Incredibly tasty and healthy salads made from green beans, which our housewives have recently grown with pleasure in large quantities in their gardens. Basically, it is preserved, but how delicious it is in salads, beyond words. Need to try!

Green bean salad

Ingredients:
200 g green beans,
25 g of hard cheese,
1 teaspoon vegetable oil, lemon juice,
some greens (dill, parsley).

Cooking:
Peel the green beans, chop and boil until tender in boiling salted water. Cut 25 grams of hard cheese into thin slices, combine with boiled beans and season with a teaspoon of vegetable oil and lemon juice. Sprinkle greens on top.

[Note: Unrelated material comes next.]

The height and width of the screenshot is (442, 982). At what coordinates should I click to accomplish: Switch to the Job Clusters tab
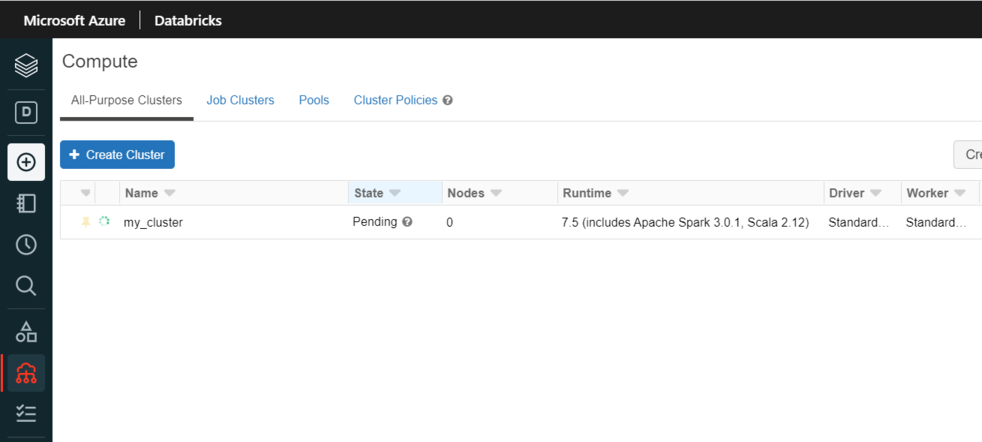240,100
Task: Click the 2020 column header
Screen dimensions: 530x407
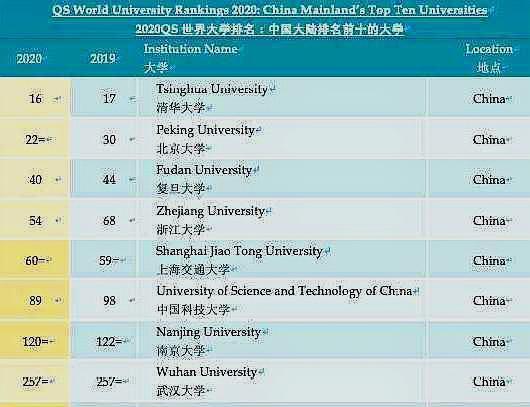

Zucchini season is just around the corner. And after all, many of us, having enjoyed the first harvest, then, well, they simply don’t know what to do with this wonderful vegetable. The answer is simple - cook summer salads from it. Rest assured, even the pickiest gourmets will like them.



Ingredients:

1 medium zucchini,
2-3 garlic cloves,
sunflower oil for frying
parsley,
mayonnaise,
salt to taste.

Cooking:
Peel the zucchini and cut into small cubes. Roast in sunflower oil. Cool and add garlic, salt, season with mayonnaise and add parsley.

Replace zucchini in this recipe with young eggplants - and here you have a completely new dish in front of you, in no way inferior in taste to the previous one.

Delicious, easy and fast - that's the motto of our summer menu!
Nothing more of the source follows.